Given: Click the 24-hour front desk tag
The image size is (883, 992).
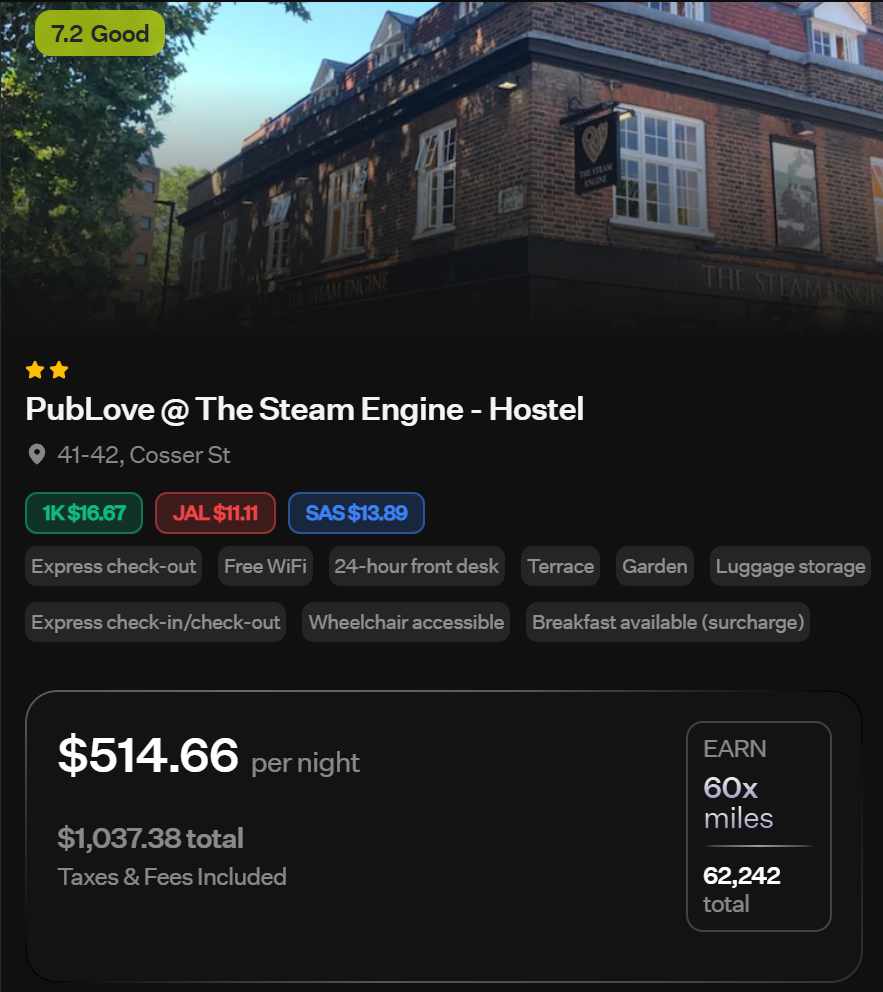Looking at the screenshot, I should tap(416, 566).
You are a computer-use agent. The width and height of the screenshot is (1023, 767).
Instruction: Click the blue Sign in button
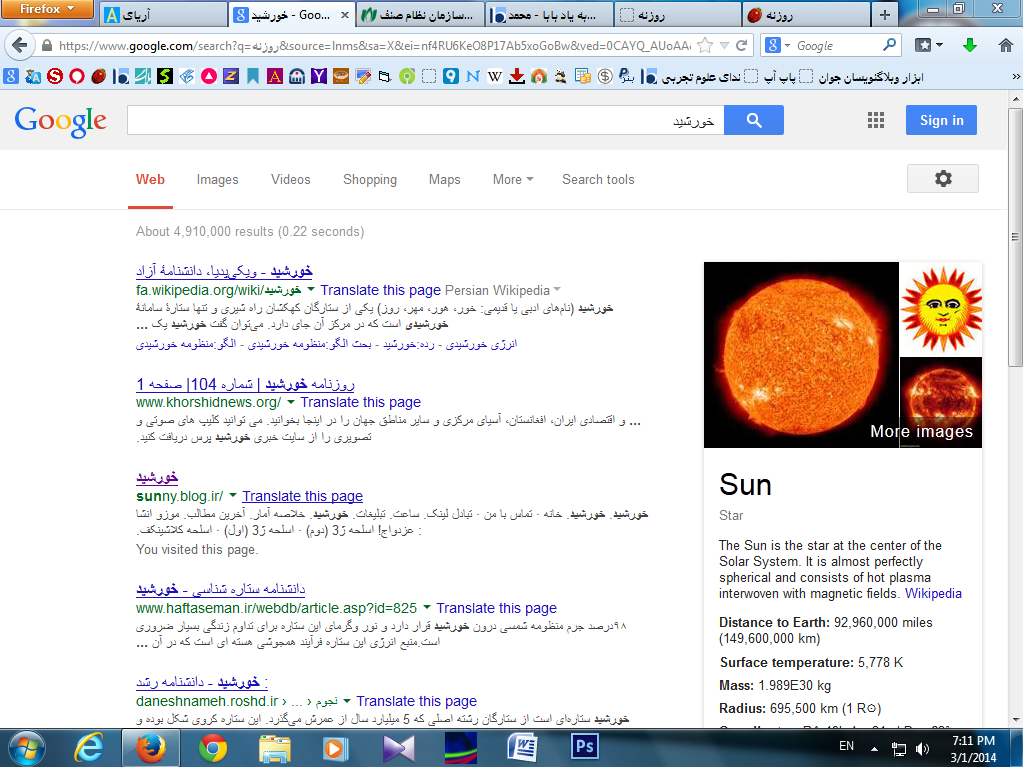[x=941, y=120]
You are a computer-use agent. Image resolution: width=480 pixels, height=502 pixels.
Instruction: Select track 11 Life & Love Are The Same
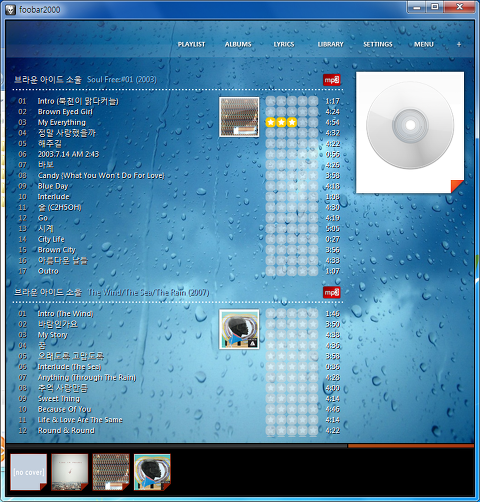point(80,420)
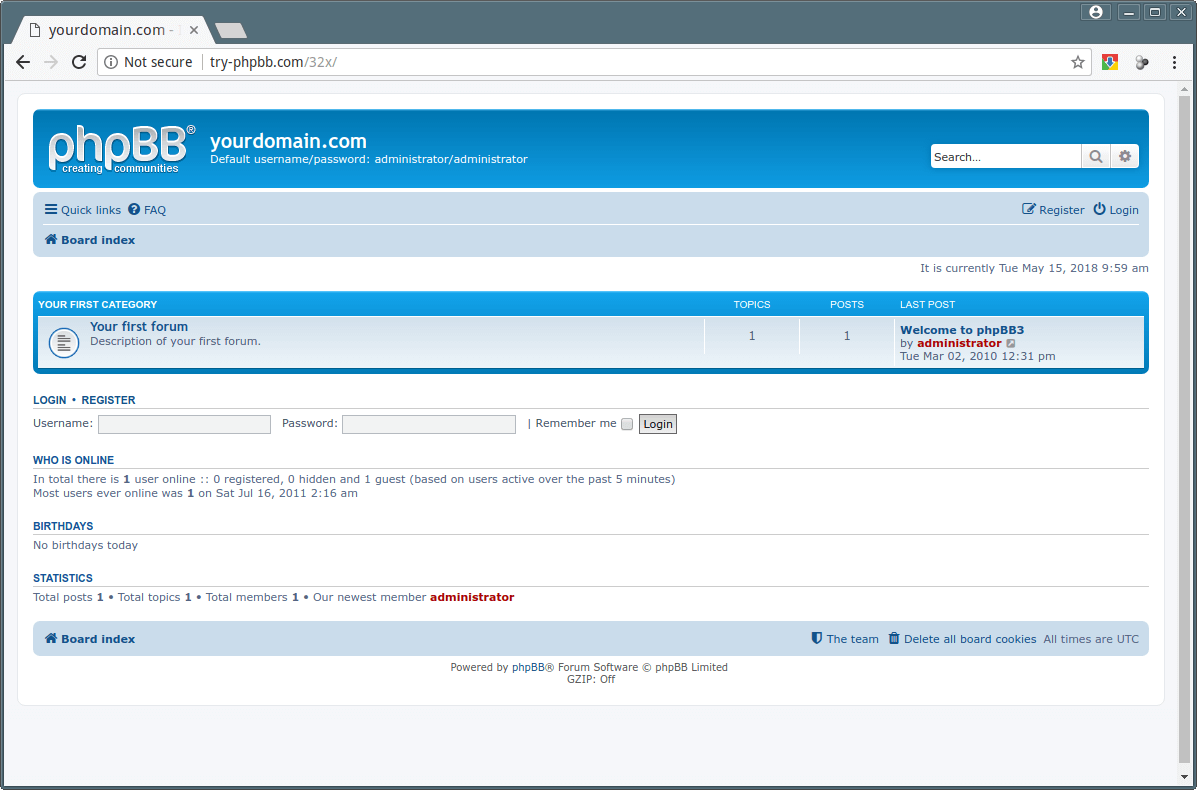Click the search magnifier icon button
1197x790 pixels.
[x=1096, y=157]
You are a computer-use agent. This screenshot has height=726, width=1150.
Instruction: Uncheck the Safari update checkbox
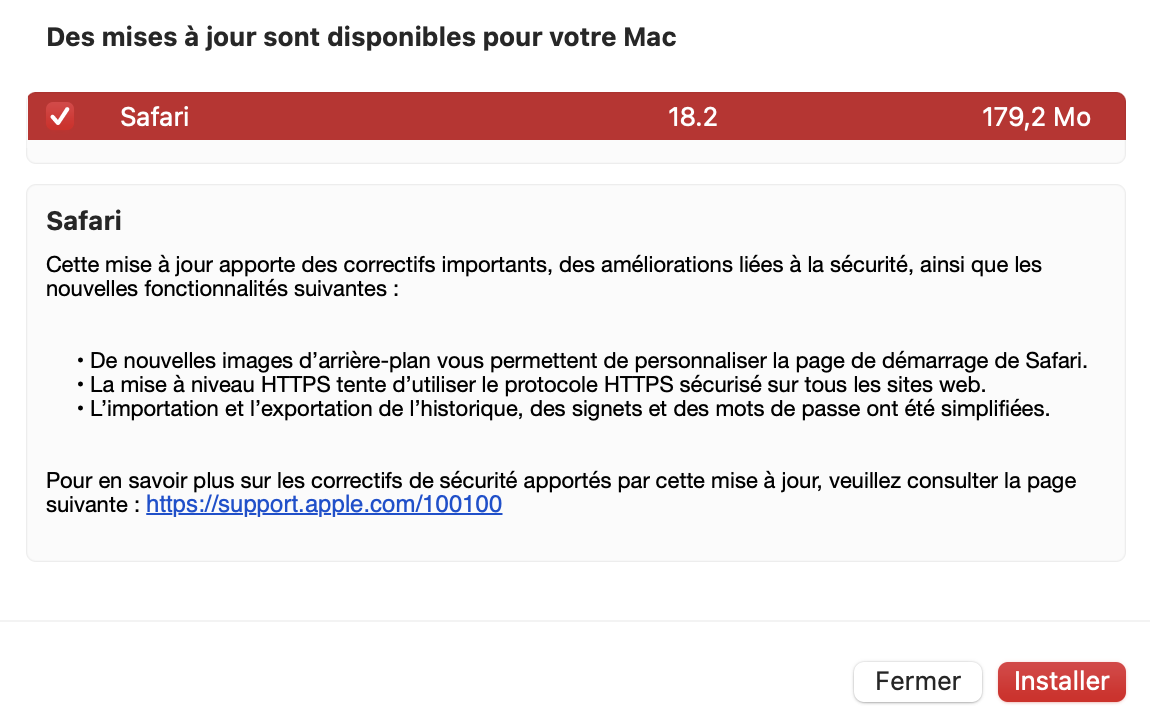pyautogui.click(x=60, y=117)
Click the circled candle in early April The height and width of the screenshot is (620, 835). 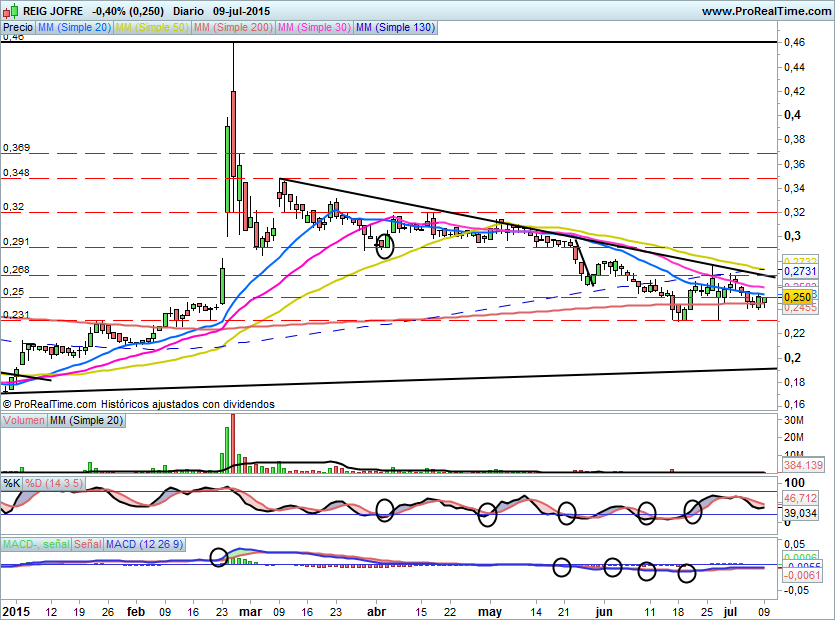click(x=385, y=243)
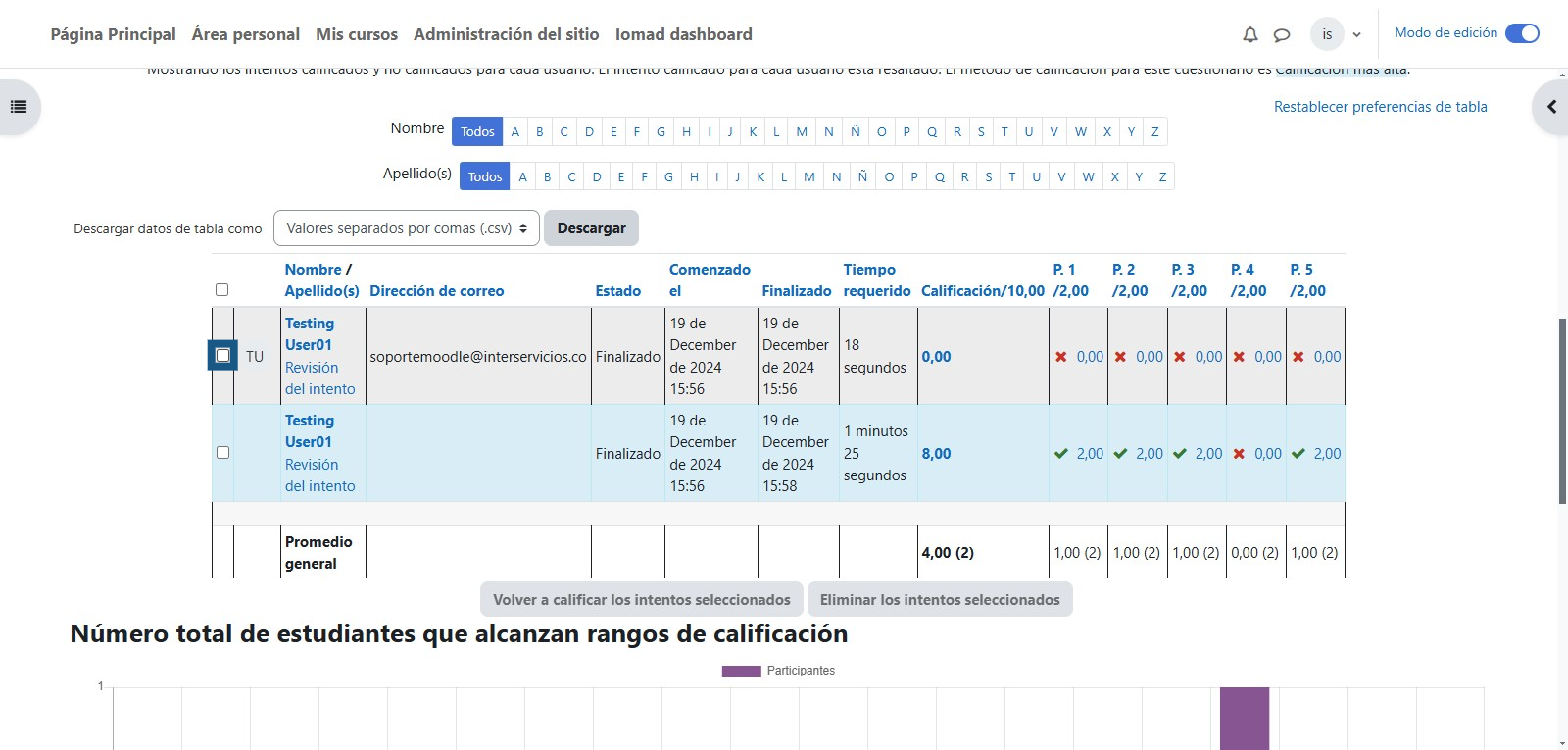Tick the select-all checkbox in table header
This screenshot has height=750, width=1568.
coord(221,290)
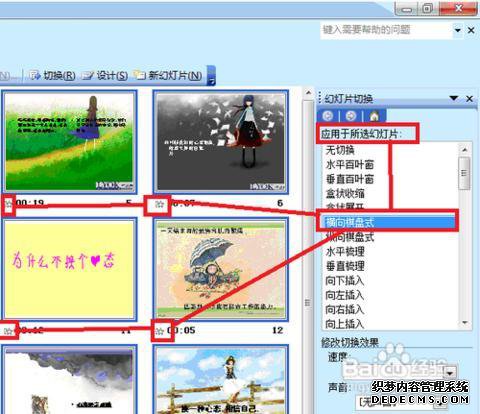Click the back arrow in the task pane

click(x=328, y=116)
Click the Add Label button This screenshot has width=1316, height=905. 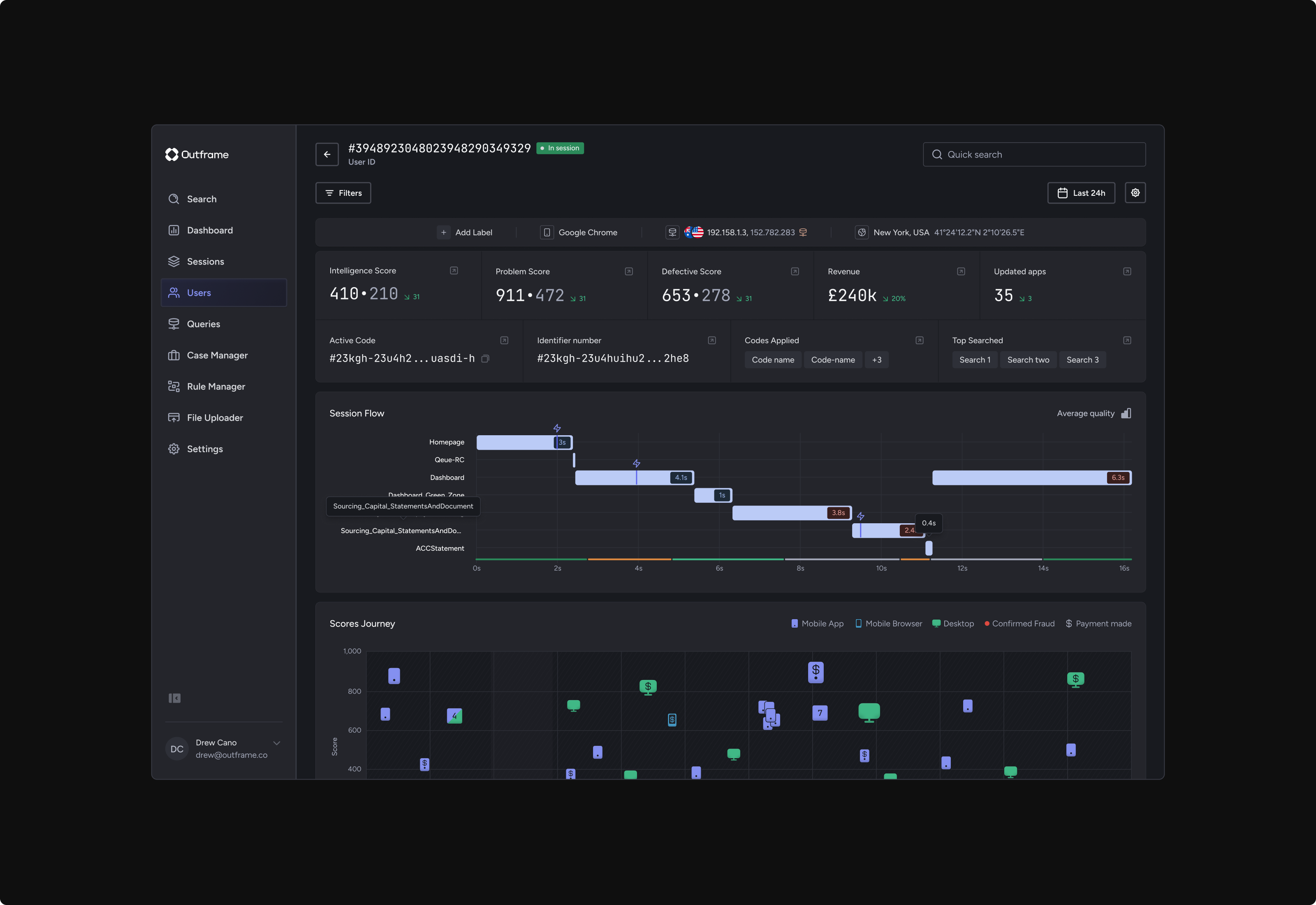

______________________________

= Written task =
Rewrite the items from the line with "You are a computer-use agent. The" up to and including the line with "pyautogui.click(x=60, y=117)", changing "Instruction" to "Command" wherever it appears and keeping everything else unchanged. Leave the pictures out of your answer.

= Response to the task =
You are a computer-use agent. The width and height of the screenshot is (1023, 767).
Command: Click the blue Sign in button
[x=941, y=120]
You are a computer-use agent. Image resolution: width=480 pixels, height=502 pixels.
Command: Select track 11 Life & Love Are The Same
point(80,420)
Click the search magnifier icon button
1197x790 pixels.
[x=1096, y=157]
You are a computer-use agent. This screenshot has height=726, width=1150.
Command: Uncheck the Safari update checkbox
pyautogui.click(x=60, y=117)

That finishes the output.